Hoher Raumkomfort und optimale Energieeffizienz für Kölner Bühnen

Ein interdisziplinäres Forschungsprojekt der TH Köln untersucht, wie das Kölner Opern- und Schauspielhaus nach der Sanierung seinen Zuschauerinnen und Zuschauern einen bestmöglichen Komfort bieten und zugleich seine Gebäudetechnik möglichst energieeffizient regeln kann.

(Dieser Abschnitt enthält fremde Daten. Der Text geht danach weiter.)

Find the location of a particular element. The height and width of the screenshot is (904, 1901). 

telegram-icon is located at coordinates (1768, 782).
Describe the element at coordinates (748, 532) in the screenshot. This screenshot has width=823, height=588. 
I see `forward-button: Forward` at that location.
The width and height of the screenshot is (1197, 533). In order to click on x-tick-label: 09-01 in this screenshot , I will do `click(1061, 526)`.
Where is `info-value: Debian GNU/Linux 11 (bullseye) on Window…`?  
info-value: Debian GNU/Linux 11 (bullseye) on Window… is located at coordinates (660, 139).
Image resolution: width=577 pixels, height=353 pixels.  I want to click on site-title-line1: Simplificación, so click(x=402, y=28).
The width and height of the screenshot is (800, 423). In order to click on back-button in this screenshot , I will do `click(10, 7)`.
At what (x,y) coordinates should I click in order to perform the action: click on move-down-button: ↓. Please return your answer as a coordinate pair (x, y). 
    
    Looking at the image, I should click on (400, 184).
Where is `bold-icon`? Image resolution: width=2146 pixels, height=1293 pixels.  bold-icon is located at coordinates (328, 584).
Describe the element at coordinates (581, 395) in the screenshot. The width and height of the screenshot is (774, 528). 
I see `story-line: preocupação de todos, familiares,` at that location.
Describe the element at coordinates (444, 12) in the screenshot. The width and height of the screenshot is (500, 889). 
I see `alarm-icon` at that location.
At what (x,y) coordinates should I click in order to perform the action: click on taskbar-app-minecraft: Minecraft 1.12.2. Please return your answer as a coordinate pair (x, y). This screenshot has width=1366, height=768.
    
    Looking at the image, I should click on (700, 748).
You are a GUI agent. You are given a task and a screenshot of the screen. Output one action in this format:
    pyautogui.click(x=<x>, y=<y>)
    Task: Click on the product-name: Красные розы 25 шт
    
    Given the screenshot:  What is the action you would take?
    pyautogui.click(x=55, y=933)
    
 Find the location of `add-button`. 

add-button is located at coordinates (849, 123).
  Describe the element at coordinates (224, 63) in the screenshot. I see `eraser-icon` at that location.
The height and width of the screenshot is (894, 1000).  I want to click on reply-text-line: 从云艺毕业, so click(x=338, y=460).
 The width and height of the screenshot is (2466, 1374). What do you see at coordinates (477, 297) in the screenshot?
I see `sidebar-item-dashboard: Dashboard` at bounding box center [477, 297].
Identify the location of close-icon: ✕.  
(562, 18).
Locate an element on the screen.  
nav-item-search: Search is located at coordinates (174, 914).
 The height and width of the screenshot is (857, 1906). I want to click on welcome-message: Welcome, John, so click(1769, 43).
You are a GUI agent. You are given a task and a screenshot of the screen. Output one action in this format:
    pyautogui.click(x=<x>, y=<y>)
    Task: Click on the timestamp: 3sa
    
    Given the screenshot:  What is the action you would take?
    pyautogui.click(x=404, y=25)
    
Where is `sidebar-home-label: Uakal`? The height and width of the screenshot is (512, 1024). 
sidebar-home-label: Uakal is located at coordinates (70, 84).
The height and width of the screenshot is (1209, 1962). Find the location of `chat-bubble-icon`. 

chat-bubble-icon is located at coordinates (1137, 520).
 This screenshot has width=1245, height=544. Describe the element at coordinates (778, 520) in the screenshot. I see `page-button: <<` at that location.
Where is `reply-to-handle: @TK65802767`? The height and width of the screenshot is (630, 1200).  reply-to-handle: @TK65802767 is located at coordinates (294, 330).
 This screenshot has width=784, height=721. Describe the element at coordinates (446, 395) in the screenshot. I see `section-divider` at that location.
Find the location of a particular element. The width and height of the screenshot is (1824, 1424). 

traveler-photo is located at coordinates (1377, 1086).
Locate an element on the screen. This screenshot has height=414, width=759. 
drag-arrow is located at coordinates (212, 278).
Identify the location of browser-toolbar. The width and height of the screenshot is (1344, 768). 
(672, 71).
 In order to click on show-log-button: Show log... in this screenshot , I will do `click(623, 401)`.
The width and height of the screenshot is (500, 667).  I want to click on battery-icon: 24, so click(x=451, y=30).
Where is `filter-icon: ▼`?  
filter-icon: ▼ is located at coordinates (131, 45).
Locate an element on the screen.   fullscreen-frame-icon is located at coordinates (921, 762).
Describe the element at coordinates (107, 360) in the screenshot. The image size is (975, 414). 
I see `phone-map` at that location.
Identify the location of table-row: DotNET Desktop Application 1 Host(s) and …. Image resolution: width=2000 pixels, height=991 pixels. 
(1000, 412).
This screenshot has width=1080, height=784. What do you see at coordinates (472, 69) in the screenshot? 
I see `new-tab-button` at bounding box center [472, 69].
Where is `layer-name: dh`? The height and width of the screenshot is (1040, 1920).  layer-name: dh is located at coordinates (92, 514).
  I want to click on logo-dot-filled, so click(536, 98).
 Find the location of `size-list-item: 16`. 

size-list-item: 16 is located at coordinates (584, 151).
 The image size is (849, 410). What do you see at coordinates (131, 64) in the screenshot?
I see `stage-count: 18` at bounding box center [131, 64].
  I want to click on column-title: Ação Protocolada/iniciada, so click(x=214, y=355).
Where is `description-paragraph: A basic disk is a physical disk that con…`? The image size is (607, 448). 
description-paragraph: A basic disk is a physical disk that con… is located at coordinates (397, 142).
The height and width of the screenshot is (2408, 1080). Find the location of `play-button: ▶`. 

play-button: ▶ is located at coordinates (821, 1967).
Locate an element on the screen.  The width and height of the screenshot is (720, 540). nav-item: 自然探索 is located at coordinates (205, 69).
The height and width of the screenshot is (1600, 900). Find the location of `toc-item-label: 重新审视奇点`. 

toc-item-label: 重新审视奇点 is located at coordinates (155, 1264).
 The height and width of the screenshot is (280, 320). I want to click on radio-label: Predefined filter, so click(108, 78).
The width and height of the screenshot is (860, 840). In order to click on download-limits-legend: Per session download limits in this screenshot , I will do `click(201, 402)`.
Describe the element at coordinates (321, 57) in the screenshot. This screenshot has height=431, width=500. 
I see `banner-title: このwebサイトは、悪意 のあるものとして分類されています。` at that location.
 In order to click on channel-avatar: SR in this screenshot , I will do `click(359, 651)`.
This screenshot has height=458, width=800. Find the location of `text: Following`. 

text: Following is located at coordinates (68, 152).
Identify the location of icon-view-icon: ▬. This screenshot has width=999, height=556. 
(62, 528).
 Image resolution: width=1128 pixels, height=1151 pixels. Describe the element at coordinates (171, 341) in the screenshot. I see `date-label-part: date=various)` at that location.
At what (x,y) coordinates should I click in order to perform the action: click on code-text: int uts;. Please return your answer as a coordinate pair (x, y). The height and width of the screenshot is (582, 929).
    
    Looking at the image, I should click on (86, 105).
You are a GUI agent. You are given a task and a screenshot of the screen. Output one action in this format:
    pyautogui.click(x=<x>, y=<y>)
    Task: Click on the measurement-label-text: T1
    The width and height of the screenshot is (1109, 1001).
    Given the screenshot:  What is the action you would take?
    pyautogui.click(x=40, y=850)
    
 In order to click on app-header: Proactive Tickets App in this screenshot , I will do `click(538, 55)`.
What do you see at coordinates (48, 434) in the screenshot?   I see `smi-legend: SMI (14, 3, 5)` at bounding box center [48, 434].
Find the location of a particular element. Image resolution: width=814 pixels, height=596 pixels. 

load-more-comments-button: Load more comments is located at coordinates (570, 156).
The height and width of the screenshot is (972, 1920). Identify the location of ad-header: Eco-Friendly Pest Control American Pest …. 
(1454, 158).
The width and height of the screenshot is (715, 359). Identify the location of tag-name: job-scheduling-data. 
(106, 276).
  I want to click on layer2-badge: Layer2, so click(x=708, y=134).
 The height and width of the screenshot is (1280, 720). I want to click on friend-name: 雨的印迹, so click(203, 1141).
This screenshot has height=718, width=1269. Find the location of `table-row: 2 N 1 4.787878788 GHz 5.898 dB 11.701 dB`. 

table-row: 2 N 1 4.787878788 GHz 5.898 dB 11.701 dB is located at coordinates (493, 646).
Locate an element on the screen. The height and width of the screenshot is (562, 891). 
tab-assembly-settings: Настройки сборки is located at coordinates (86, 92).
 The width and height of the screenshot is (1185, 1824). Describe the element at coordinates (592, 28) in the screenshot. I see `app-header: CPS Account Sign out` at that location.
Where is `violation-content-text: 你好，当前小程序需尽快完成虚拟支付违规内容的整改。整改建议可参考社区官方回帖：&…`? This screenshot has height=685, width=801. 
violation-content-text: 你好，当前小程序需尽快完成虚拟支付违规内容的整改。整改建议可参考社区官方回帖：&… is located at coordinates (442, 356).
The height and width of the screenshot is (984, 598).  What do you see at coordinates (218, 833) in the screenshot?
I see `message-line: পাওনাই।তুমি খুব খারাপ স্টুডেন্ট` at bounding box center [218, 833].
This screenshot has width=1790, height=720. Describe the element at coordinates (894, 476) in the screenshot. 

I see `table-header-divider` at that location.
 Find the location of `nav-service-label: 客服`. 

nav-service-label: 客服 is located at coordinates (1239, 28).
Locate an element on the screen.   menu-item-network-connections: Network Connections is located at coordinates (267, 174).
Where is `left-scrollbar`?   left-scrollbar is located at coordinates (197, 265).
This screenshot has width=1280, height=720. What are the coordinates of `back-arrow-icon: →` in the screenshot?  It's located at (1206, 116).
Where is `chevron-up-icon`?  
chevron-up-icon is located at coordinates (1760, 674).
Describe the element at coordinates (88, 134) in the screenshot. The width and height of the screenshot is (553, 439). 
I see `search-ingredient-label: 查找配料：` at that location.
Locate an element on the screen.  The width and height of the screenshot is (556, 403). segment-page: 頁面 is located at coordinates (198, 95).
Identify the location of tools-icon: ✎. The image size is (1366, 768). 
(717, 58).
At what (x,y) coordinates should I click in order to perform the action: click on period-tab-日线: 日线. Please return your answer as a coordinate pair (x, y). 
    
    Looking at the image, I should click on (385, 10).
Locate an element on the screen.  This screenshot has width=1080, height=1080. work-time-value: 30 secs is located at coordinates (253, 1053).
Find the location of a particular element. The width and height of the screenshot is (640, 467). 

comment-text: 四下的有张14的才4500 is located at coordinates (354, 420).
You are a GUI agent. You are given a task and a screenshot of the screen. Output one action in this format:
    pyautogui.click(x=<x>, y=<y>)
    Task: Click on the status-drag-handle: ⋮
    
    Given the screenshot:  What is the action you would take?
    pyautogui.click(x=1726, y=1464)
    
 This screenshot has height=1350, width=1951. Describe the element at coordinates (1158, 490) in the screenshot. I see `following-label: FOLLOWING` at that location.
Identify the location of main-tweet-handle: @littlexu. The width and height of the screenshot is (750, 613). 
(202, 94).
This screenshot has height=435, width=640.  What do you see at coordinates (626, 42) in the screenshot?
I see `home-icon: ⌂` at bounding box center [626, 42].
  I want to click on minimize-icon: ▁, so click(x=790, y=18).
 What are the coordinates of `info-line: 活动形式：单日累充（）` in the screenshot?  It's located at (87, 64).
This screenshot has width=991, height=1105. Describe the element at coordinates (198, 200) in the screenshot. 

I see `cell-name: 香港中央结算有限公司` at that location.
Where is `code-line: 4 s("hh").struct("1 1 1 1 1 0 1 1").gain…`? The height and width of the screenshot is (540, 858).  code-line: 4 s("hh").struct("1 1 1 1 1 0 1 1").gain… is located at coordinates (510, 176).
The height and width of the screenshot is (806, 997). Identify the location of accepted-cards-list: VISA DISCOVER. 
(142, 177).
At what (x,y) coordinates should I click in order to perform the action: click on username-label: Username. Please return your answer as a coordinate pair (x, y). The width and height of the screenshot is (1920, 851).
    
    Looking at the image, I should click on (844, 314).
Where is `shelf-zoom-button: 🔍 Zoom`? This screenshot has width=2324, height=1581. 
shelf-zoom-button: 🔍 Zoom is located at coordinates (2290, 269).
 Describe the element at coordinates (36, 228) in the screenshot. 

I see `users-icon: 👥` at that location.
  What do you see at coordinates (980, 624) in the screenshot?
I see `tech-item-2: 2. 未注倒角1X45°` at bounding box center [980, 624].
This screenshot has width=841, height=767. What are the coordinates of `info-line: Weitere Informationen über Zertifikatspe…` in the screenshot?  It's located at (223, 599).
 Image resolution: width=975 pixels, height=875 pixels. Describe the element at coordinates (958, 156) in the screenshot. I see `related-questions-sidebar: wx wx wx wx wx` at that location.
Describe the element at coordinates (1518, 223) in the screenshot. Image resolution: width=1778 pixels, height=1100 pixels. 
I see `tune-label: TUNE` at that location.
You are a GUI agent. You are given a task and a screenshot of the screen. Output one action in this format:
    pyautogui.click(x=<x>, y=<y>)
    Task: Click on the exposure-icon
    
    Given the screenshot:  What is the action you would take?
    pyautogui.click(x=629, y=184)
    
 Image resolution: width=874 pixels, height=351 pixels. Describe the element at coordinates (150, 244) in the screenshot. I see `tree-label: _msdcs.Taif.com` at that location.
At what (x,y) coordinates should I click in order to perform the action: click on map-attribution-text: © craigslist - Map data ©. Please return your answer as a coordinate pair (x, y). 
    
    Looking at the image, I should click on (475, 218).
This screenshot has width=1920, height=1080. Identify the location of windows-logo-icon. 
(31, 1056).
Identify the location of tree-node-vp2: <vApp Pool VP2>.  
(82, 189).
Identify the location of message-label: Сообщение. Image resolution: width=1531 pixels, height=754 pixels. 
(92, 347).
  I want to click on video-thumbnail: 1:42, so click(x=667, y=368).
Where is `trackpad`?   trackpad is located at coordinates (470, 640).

Offenbachplatz mit fertig saniertem Opernhaus (Entwurf)Offenbachplatz mit fertig saniertem Opernhaus (Entwurf) (Bild: Arge SBK)

Damit das Publikum einen Theater- oder Opernbesuch als angenehm empfindet, müssen neben der Qualität des Stückes auch Raumklima und Raumkomfort stimmen. Wichtig sind unter anderem eine angenehme Raumtemperatur, genügend aber nicht zu viel Helligkeit und der Sauerstoffgehalt in der Luft. Ein interdisziplinäres Forschungsprojekt der TH Köln untersucht, wie das Kölner Opern- und Schauspielhaus nach der Sanierung seinen Zuschauerinnen und Zuschauern einen bestmöglichen Komfort bieten und zugleich seine Gebäudetechnik möglichst energieeffizient regeln kann.

Das Institut für Energieeffiziente Architektur3 (EEA3) sowie das Institut für Gebäudeausrüstung planen dafür nach der Wiedereröffnung Raumkomfortmessungen in ausgewählten Bereichen wie Foyer, Zuschauerräumen und Bühnen. Bei den Untersuchungen werden speziell entwickelte, mobile Messdummies mit Messgeräten für Luftqualität und -strömungen, Feuchtigkeit und Temperatur eingesetzt. An die Gestaltung dieser „Kunstfiguren“ stellten die Projektverantwortlichen hohe Ansprüche, da die Theaterzuschauer mit ihnen in direkten Kontakt kommen. Masterstudierende der Architektur entwarfen in einem Wettbewerb die Optik der Kunstfiguren. Der Siegerentwurf „Torsion“ wird jetzt gemeinsam mit dem Messteam der Gebäudetechnik bis zur Produktreife weiter entwickelt.

Durch die Ergebnisse der Messdummies und eine Zuschauer- und Nutzerbefragung möchte das Projektteam herausfinden, welche Einstellungen von Heizung, Kühlung, Lüftung sowie Beleuchtung als besonders komfortabel wahrgenommen werden und wie diese energieeffizient erreicht werden können. Für die Sanierung der Kölner Bühnen spielen diese Überlegungen eine besondere Rolle, da die Stadt Köln bei der Sanierung der Oper und des Schauspielhauses trotz hoher Denkmalschutzauflagen die Vorgaben der Energieeinsparverordnung EnEV-2009 nicht nur einhalten, sondern um rund 30 Prozent unterschreiten möchte.

Eingebettet ist das Projekt in eine bundesweit angelegte Querschnittsanalyse von zehn bis 15 Repertoirehäusern, die repräsentativ für die deutsche Opern- und Theaterlandschaft sind. Rund 150 Theaterspielstätten gibt es in Deutschland, von denen die meisten einen großen Sanierungs- und energetischen Optimierungsbedarf haben. Da dieser Gebäudetyp in der Öffentlichkeit stark wahrgenommen wird, haben vorbildliche Sanierungen eine große Signalwirkung. Im Rahmen der Querschnittsanalyse sollen Wirtschaftlichkeit, Nutzerzufriedenheit sowie Verbrauchsdaten wie Strom, Wärme, Kühlung, Luftförderung, Beleuchtung und Wasser erhoben werden. So können der Nutz- und Primärenergiebedarf bilanziert und Schwachstellen sowie Einsparpotentiale aufgezeigt werden. Zudem wird so erstmalig ein Energie-Benchmarking erstellt, mit dem andere Häuser des Gebäudetypus ihren Energieverbrauch vergleichen können.